Friday, 15 November 2024
KFE <--> kfe
While IDEO held a conference on "100 years of the Cairo Edition" without having a single copy
‒ either of the 1924 edition by al-Ḥusainī al-Ḥaddād nor the 1952 one by aḍ-Ḍabbāʿ & colleagues, neither a big one, nor
a small one, not even a version by a commercial or foreign publisher, just a 1971 print of the 1952 text on 548 pages with 15 lines.
Both the Berlin Staatsbiblothek
and Muhammad Hozien
have severval copies.
top image: editions of 1924/5 and 1927, below: both from 1952.
While the Staatsbibliothek was just lucky (getting an intact copy of 1952 with the dedication to King Fuʾād [from East-Berlin]
and one in which the republican bookseller had torn out the page [from West-Berlin]), Muhammad Hozien searched, because he knew that they
are not just prints of the same.
1924 to 1952 it is fairly easy:
First comes KFE_1,
then kfe_a, kfe_b, kfe_c
‒ a succession, a development: each edition builds on the earlier one.
When exactely these four editions were published I do not know:
the problem for KFE_1 is objective, for the small ones only subjective (I did not pay sufficient addention).
In all editions up to 1952 one can read:
Printing was finished 7. Ḏul Ḥigga 1342 (= 10.7. 1924).
I have a problem:
How can the book with that text inside know when its printing was finished?
Was it observing its own printing and taking the time?

■ DATA:
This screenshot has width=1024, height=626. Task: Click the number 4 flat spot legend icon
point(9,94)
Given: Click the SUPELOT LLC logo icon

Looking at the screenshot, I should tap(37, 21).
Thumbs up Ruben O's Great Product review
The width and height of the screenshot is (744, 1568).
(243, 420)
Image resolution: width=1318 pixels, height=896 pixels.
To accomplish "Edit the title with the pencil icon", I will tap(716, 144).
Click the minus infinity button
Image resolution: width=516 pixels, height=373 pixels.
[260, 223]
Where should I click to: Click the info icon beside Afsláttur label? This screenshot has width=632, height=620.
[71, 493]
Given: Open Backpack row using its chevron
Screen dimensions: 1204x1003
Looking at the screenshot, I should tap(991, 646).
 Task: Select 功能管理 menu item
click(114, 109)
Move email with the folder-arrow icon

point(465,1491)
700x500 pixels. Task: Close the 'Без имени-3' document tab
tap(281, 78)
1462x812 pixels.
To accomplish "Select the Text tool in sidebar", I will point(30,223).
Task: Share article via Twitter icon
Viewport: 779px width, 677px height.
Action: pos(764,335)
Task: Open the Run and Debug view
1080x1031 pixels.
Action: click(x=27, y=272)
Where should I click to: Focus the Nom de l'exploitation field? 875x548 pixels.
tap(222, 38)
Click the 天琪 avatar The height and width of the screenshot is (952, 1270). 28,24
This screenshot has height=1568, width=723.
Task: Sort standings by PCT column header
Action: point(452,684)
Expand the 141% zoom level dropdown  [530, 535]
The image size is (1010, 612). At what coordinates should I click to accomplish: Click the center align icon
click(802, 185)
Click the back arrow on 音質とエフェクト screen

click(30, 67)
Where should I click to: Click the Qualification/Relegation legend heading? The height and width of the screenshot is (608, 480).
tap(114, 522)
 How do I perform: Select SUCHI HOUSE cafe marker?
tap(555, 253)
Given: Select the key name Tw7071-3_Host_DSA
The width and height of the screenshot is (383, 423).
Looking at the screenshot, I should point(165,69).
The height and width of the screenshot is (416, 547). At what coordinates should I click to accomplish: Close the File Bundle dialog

■ WHAT TO WORK ON:
**1.** List, in order, the editions from 1924 to 1952 that the post on the Cairo Edition names as a succession.
**2.** In the post on the Cairo Edition, how many pages does the 1971 print held by IDEO have?

■ REPLIES:
**1.** KFE_1, kfe_a, kfe_b, kfe_c

**2.** 548 pages.